Extract the main research task from the user's messages and complete it directly.
""",
tools=[search_tool]
)

# 3. Expose the agent as an A2A web application.
# This creates a FastAPI-like app that handles the A2A protocol.
a2a_app = to_a2a(root_agent, port=8001)

# To run this server, you would use the command:
# uvicorn agent:a2a_app --host localhost --port 8001

a2a-orchestrator/agent.py

from google.adk.agents import Agent
from google.adk.agents.remote_a2a_agent import RemoteA2aAgent, AGENT_CARD_WELL_KNOWN_PATH

# 1. Create a proxy to the remote agent using RemoteA2aAgent.
# The ADK will use the agent card to discover how to communicate with it.
remote_researcher = RemoteA2aAgent(
name="remote_researcher",
description="A remote specialist that can conduct web research and fact-checking.",
agent_card=(
f"http://localhost:8001/a2a/research_specialist{AGENT_CARD_WELL_KNOWN_PATH}"
)
)

# 2. Define the orchestrator agent.
# This agent's job is to delegate tasks to the appropriate specialist.
root_agent = Agent(
model="gemini-2.5-flash",
name="orchestrator_agent",
description="A coordinator agent that delegates tasks to remote specialists.",
instruction="""
You are a main orchestrator agent.
Your job is to understand the user's request and delegate it to the correct remote specialist.
If the user asks you to perform research, you MUST delegate the task to the `remote_researcher` sub-agent.
Do not try to answer research questions yourself.
""",
# 3. Register the remote agent as a sub-agent.
sub_agents=[remote_researcher]
)

Self-Reflection Answers

  1. What are the main benefits of running the research_specialist as a separate service instead of just including it as a local sub-agent in the orchestrator?

    • Answer: Running as a separate service offers:
      • Scalability: The research specialist can be scaled independently (e.g., in a serverless environment like Cloud Run) to handle varying loads without affecting the orchestrator.
      • Resilience: If the research specialist crashes, the orchestrator can potentially try another specialist or gracefully handle the error without the entire system failing.
      • Reusability: The research_specialist can be used by multiple orchestrators or other applications, promoting a microservices-like architecture.
      • Technology Agnosticism: Different specialist agents could be implemented in different languages or frameworks, as long as they adhere to the A2A protocol.
      • Team Specialization: Different teams can own and deploy their specialist agents independently.
  2. The "A2A Context Handling" instruction is critical for the remote agent to function correctly. What kind of problems could arise if you forgot to include it?

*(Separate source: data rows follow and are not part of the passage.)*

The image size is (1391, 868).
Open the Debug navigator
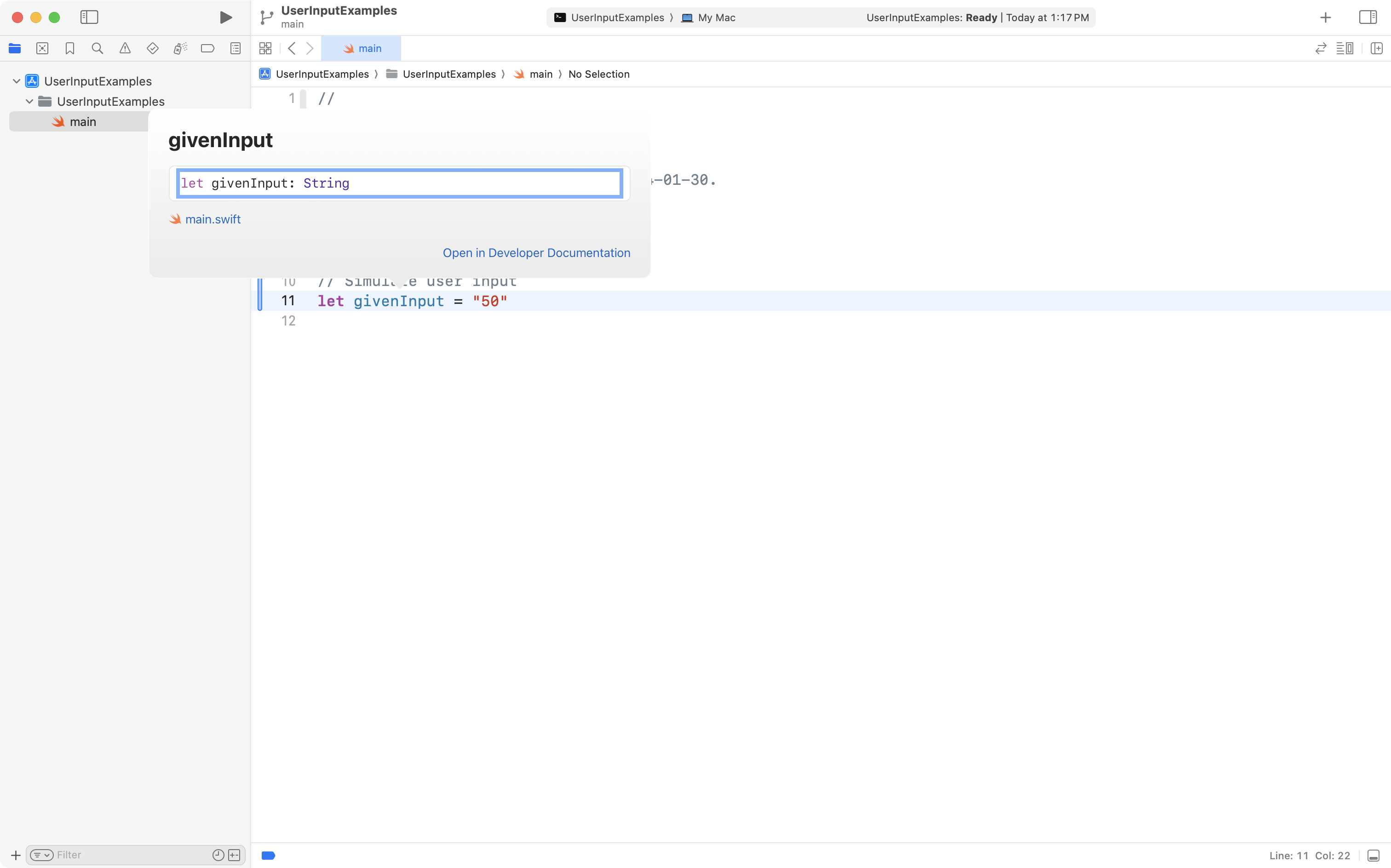180,48

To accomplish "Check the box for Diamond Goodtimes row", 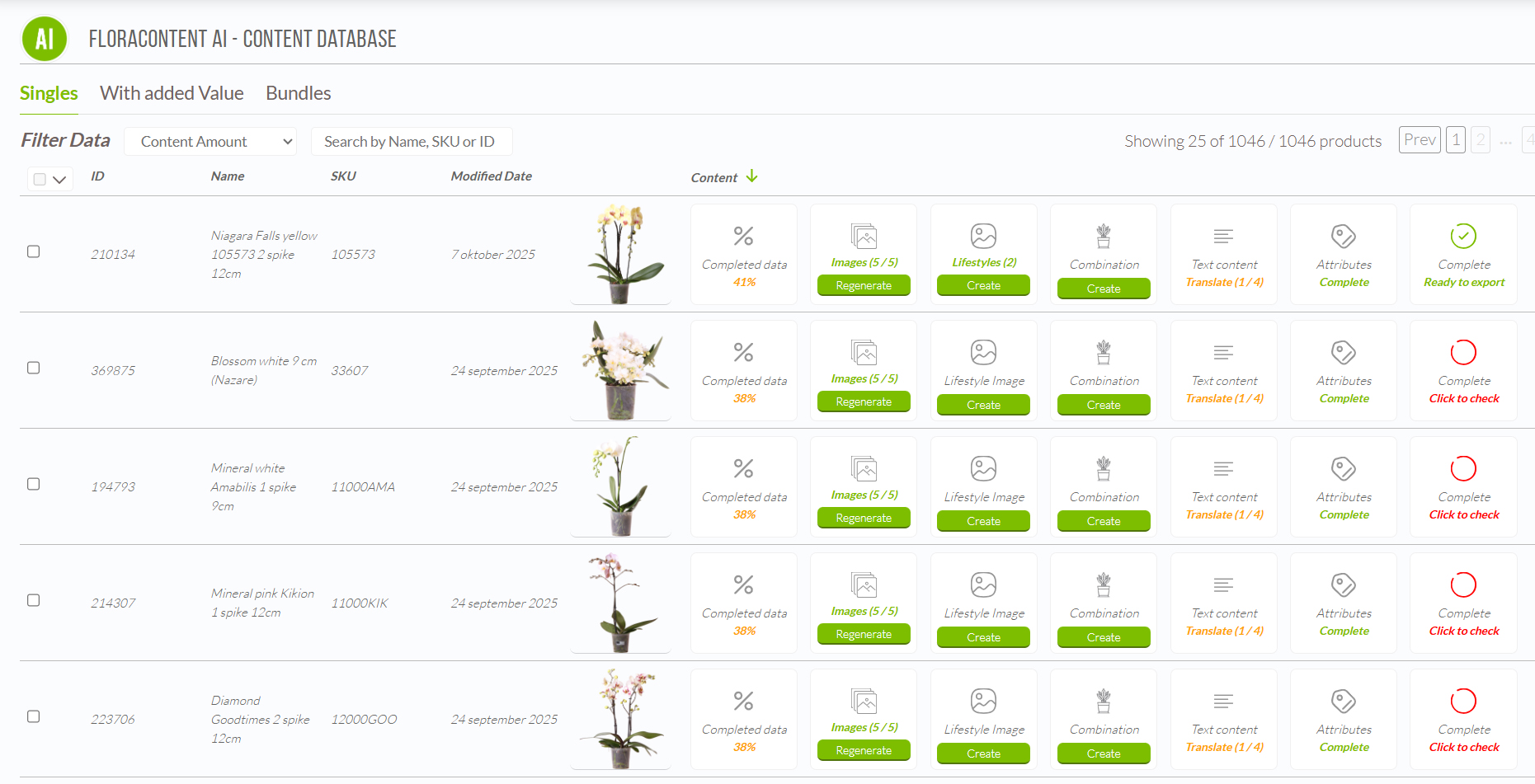I will coord(34,716).
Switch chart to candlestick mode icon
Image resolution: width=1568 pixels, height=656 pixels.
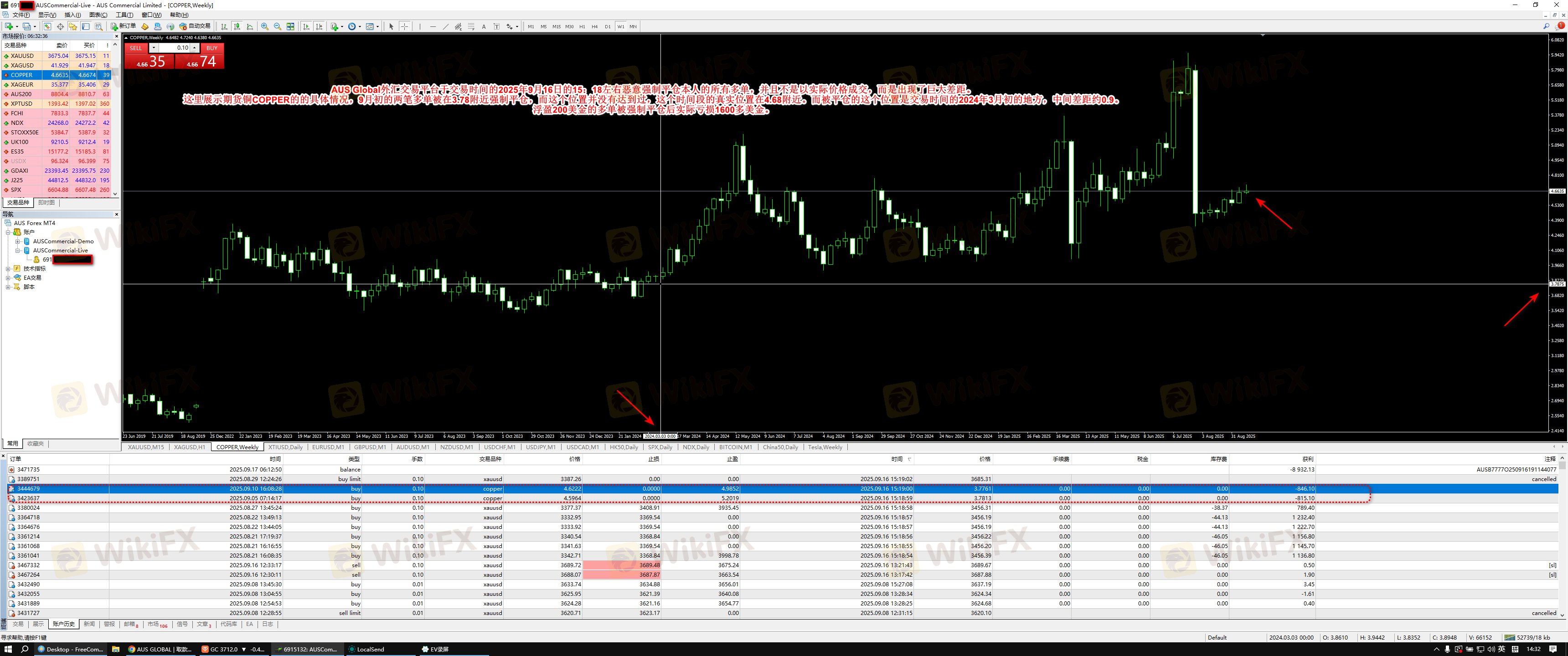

    • Answer: If the remote agent doesn't have the A2A context handling instruction, it will see the full conversation history from the orchestrator. This history includes internal orchestrator tool calls (e.g., transfer_to_agent, FunctionCall requests from the orchestrator to its own tools). The remote agent's LLM might get confused by these irrelevant messages, try to interpret them, or even attempt to call tools that only exist in the orchestrator's environment (leading to errors like "I cannot use a tool called transfer_to_agent"). This would cause the remote agent to fail to perform its actual task.
  3. How does the Agent Card (/.well-known/agent-card.json) enable a decoupled architecture? What would you need to do if this discovery mechanism didn't exist?

    • Answer: The Agent Card provides a standardized, discoverable endpoint for an agent to advertise its capabilities and communication URL. This decouples the client (orchestrator) from needing hardcoded knowledge of the server's exact endpoint or API schema. The orchestrator just needs the base URL of the specialist, and it can dynamically fetch the agent card. If this mechanism didn't exist, each orchestrator would need to be manually configured with the exact communication URL and a manually provided schema for every remote specialist, making the system much more brittle and harder to maintain as services evolve.